▸ Objetivo del ejercicio
Reescribe el pasaje sobre la Semana Santa de Sevilla comenzando por "Lo único que" y siguiendo hasta "uno de ellos.", con "Panaderos" sustituido por "Reposteros".

Lo único que importante para mí fue que pude acompañar de nuevo a Nuestro Padre Jesús en su Soberano Poder y a su bendita madre, Nuestra Señora de la Salud. Volví a recuperar mi ansiado Lunes Santo y además viví momentos para el recuerdo, como ese encuentro con la Hermandad de Santa Genoveva en la Catedral. Pero lo más importante fue que pude volver a experimentar eso que tanto echaba de menos. La sensación del deber cumplido al llegar de vuelta a la parroquia.
Los Panaderos y el Salvador
Ver al misterio de la Hermandad de los Panaderos por el Salvador se ha convertido ya en una tradición casi inevitable de la Semana Santa de Sevilla. Yo confieso que soy de esas personas que intenta evitar la tentación de ver lo mismo en el mismo sitio cada año, pero es que hay momentos que no se pueden perdonar. Los Panaderos por el Salvador es uno de ellos.

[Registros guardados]
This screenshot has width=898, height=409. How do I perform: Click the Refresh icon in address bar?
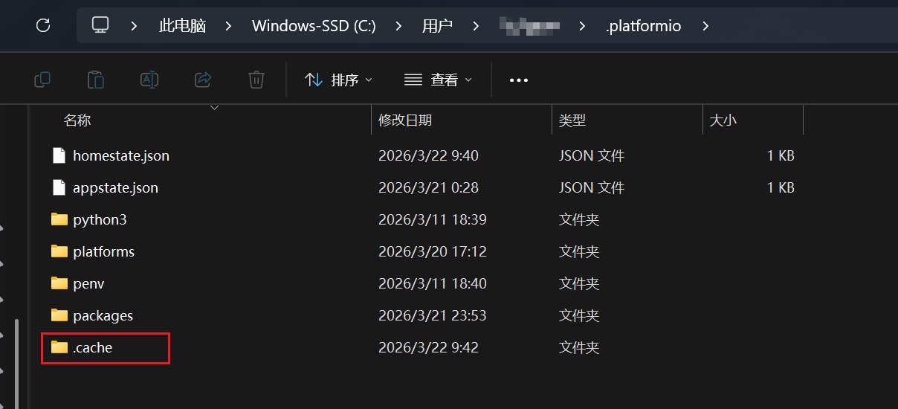43,26
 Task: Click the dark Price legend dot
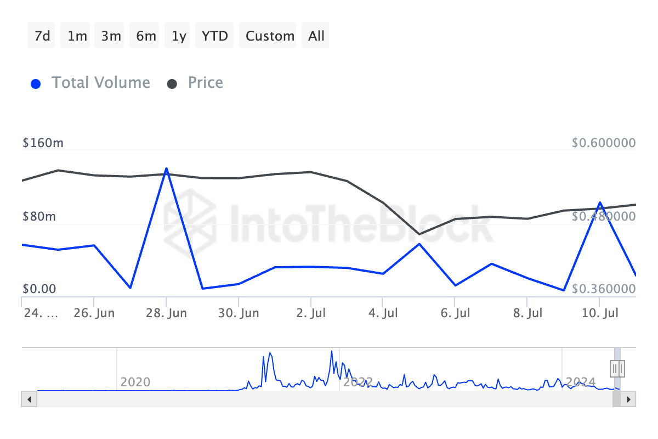click(x=172, y=84)
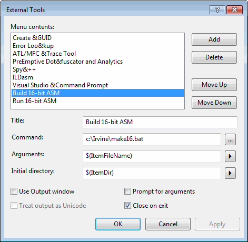The image size is (248, 242).
Task: Open Initial directory macro arrow menu
Action: click(230, 173)
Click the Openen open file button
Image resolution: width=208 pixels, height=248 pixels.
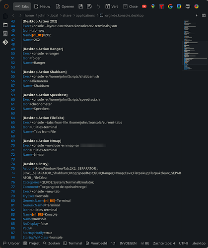(x=65, y=6)
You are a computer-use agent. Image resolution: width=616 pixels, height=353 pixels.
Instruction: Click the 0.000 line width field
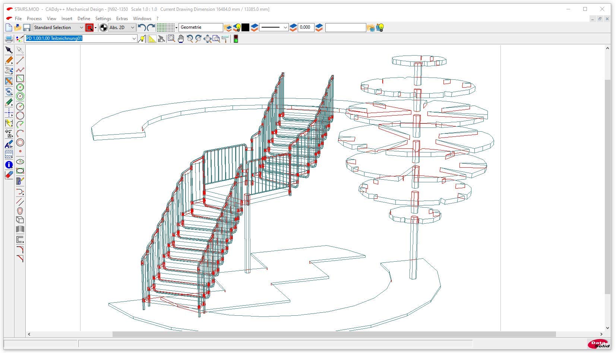pos(305,28)
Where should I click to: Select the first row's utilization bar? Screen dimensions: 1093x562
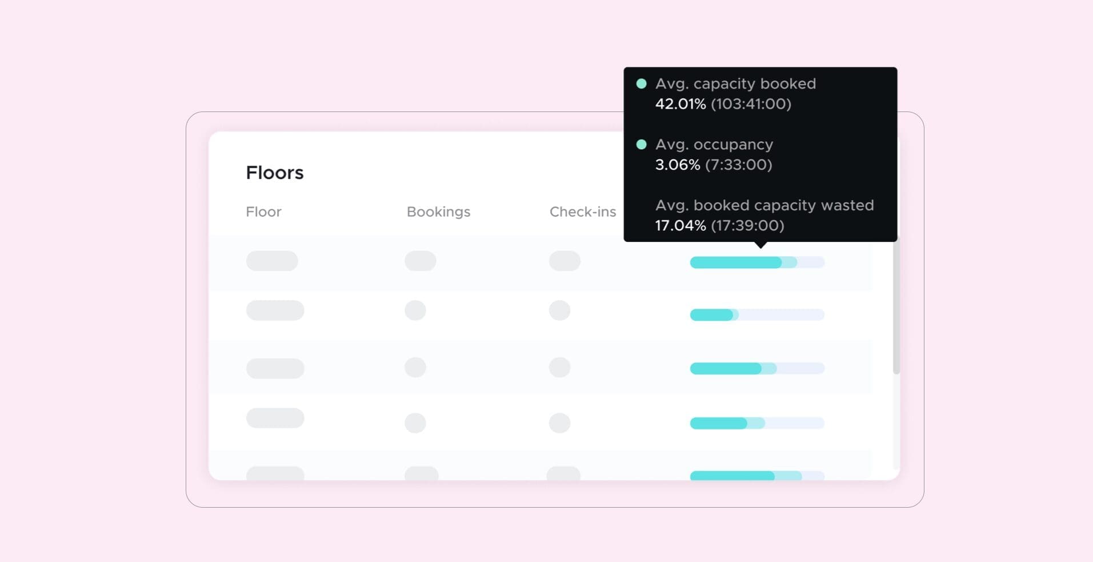coord(756,262)
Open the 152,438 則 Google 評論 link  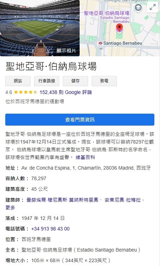pyautogui.click(x=66, y=92)
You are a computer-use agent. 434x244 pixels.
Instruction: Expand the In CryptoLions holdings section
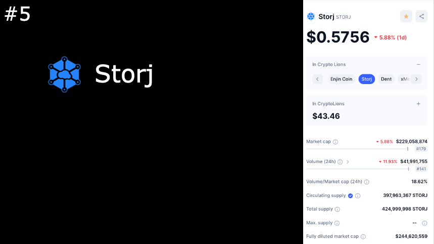[x=418, y=104]
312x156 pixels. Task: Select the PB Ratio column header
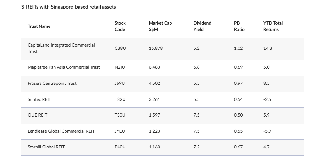coord(239,26)
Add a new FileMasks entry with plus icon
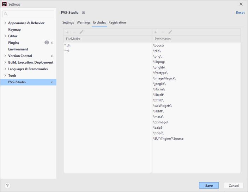The image size is (248, 192). (67, 32)
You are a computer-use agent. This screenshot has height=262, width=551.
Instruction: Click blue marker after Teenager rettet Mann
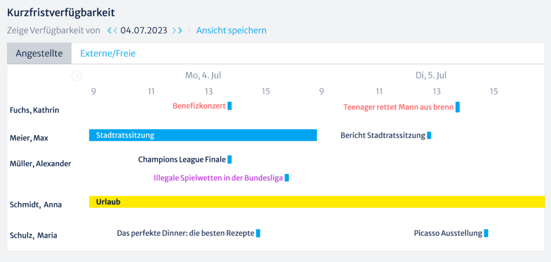point(457,107)
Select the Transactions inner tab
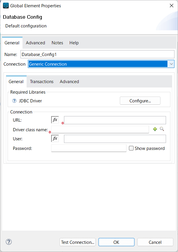 click(x=42, y=82)
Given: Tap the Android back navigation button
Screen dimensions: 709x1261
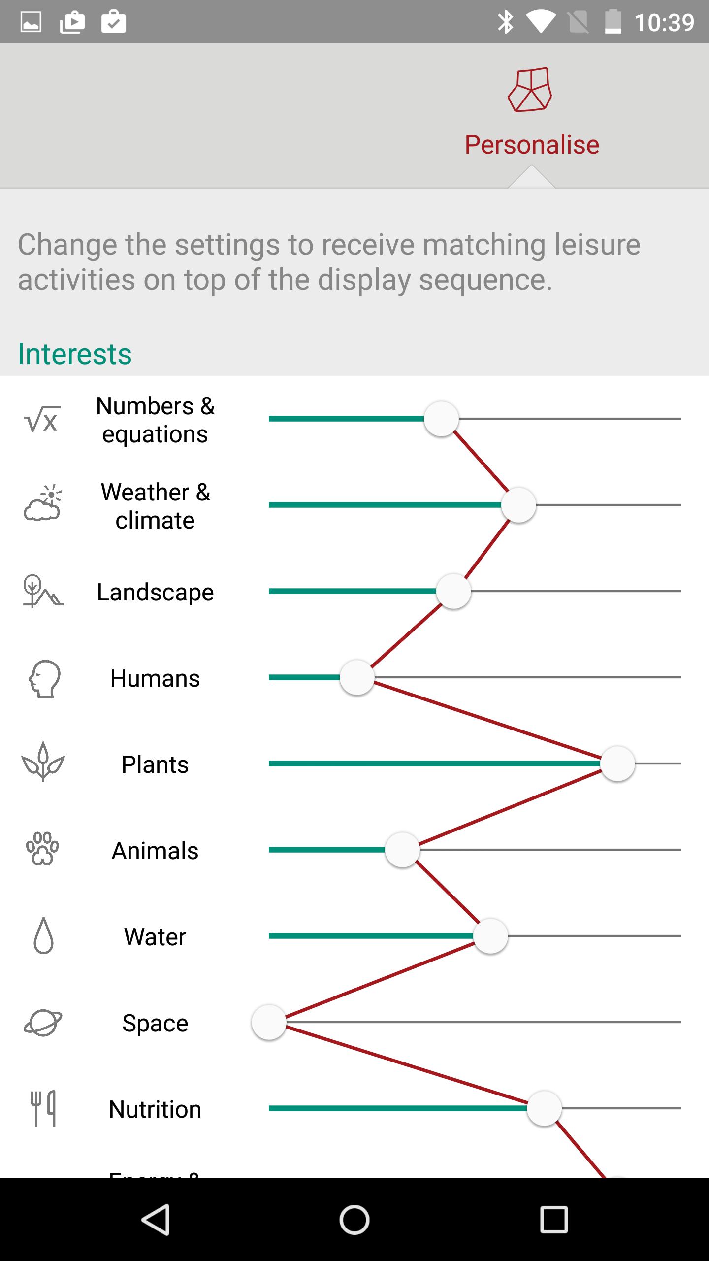Looking at the screenshot, I should pos(156,1220).
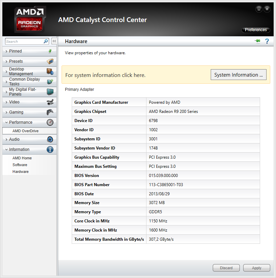Expand Common Display Tasks category
Screen dimensions: 276x278
tap(24, 82)
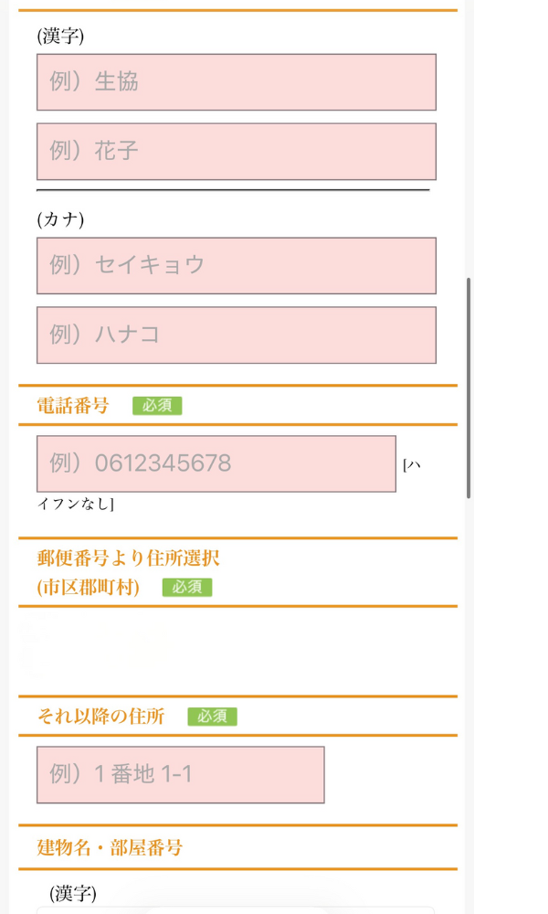
Task: Click the (漢字) label under 建物名・部屋番号
Action: point(73,894)
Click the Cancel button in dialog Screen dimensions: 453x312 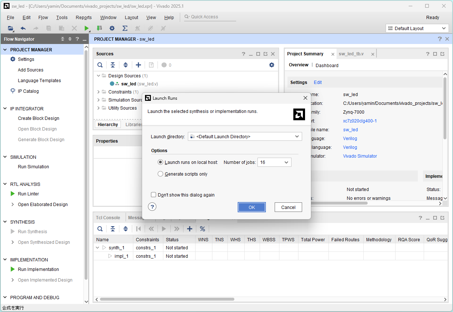pos(288,207)
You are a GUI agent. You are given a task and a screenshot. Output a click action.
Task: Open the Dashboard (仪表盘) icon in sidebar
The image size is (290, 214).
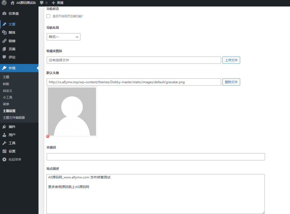click(5, 13)
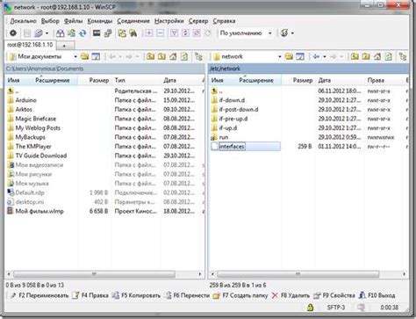Open the Команды menu
This screenshot has width=416, height=319.
pyautogui.click(x=100, y=21)
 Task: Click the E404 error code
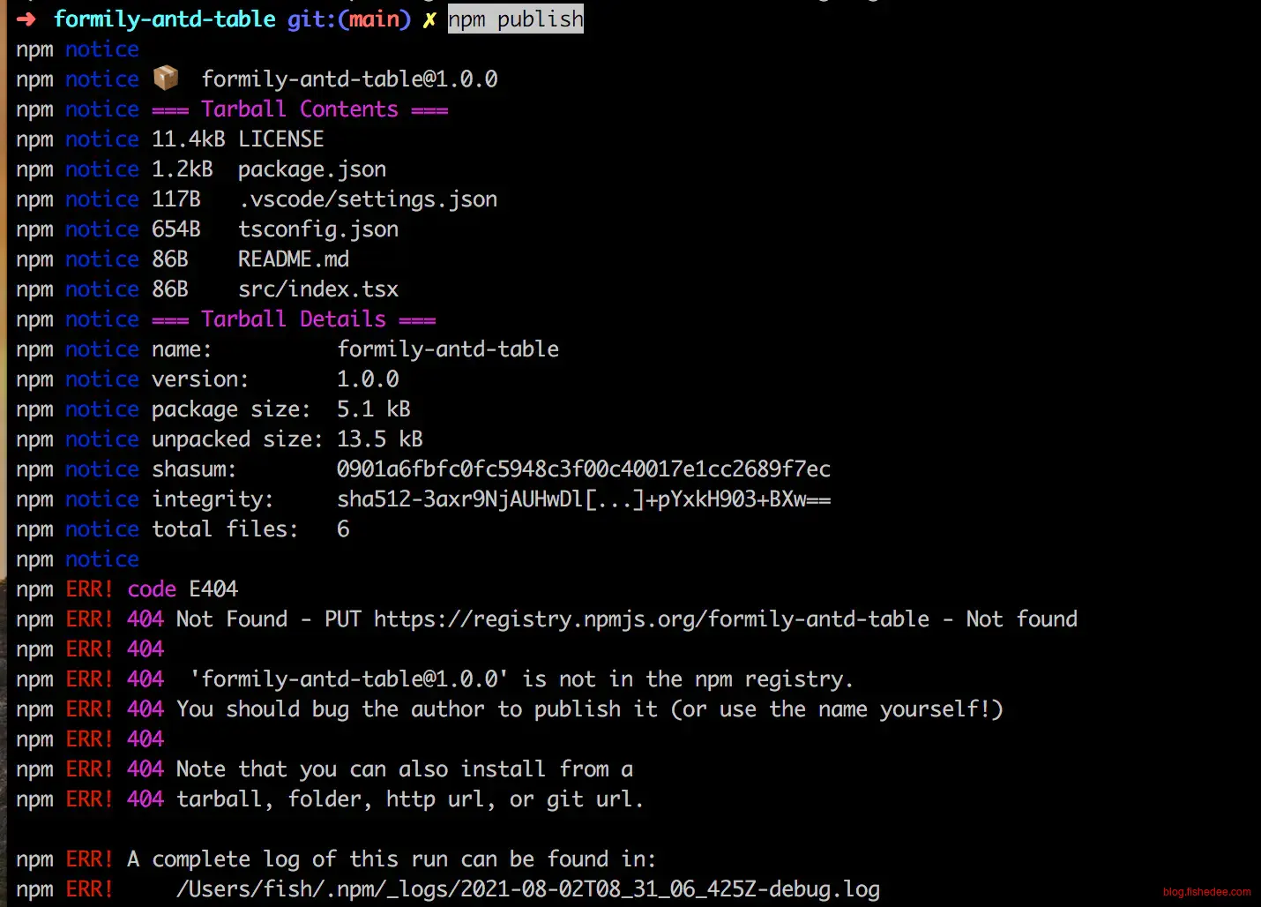coord(213,588)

▸ Respuesta esperada
Lo único que importante para mí fue que pude acompañar de nuevo a Nuestro Padre Jesús en su Soberano Poder y a su bendita madre, Nuestra Señora de la Salud. Volví a recuperar mi ansiado Lunes Santo y además viví momentos para el recuerdo, como ese encuentro con la Hermandad de Santa Genoveva en la Catedral. Pero lo más importante fue que pude volver a experimentar eso que tanto echaba de menos. La sensación del deber cumplido al llegar de vuelta a la parroquia.
Los Reposteros y el Salvador
Ver al misterio de la Hermandad de los Reposteros por el Salvador se ha convertido ya en una tradición casi inevitable de la Semana Santa de Sevilla. Yo confieso que soy de esas personas que intenta evitar la tentación de ver lo mismo en el mismo sitio cada año, pero es que hay momentos que no se pueden perdonar. Los Reposteros por el Salvador es uno de ellos.